Dans les pays développés, au moindre choc – un avion qui loupe son atterrissage, un attentat sanglant, un accident de route meurtrier – des cellules psychologiques sont mises en place pour aider, suivre les victimes, les prendre en charge.

En Algérie, on en est encore aux tabous, à la hchouma (la honte), en laissant les gens aux bons soins d’une religion mal assimilée, d’un destin écrit d’avance, des drogues : la « panacée » des délaissés.

Or, qui plus que l’algérien a besoin aujourd’hui de crever l’abcès, ne serait-ce qu’après ce qu’il a subi comme traumatismes durant les années de terreur de la décennie noire. Cela sans compter les séquelles laissées par la mal-vie, la promiscuité, une libido étouffée et tout le lot des frustrations quotidiennes qu’essuie le citoyen lambda en Algérie.

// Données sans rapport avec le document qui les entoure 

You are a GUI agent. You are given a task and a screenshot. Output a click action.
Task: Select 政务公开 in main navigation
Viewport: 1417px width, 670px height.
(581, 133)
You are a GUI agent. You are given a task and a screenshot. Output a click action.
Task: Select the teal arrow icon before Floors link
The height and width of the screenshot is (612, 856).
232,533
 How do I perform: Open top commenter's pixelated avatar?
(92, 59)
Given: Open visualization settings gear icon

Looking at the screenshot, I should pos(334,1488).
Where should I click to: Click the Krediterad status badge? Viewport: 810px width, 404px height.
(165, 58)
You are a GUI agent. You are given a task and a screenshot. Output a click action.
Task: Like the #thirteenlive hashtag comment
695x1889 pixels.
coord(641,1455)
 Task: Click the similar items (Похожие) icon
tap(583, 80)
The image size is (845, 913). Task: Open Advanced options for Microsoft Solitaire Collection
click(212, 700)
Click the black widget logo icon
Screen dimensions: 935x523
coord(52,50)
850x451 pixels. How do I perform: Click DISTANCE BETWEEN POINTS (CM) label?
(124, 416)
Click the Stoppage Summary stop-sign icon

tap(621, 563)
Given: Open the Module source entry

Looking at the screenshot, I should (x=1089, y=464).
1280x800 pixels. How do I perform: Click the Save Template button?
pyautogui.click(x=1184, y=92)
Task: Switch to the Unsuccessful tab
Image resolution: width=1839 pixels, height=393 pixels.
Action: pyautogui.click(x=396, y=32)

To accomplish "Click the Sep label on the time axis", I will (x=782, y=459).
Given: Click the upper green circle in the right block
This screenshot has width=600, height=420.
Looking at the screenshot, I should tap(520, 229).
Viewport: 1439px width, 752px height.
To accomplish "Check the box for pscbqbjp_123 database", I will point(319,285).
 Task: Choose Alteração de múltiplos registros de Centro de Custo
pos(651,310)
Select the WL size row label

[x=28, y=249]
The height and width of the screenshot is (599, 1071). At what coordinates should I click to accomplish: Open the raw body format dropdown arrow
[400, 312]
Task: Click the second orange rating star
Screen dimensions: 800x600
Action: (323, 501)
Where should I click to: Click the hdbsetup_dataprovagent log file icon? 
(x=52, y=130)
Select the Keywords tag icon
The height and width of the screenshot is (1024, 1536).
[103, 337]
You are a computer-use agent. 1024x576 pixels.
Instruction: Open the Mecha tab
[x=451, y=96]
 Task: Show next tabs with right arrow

En lieu et place, on exige de ces gens de se taire, et on ne sait par quel enchantement, d’effacer de leur mémoire un pan entier d’un vécu douloureux. De quoi rendre toute la société un tantinet agitée du bocal. Une société qui couve un volcan, sans cheminées d’évacuation, ni exutoires. Une bombe à retardement en somme. Alors qu’il suffirait de libérer la parole pour éviter la déflagration.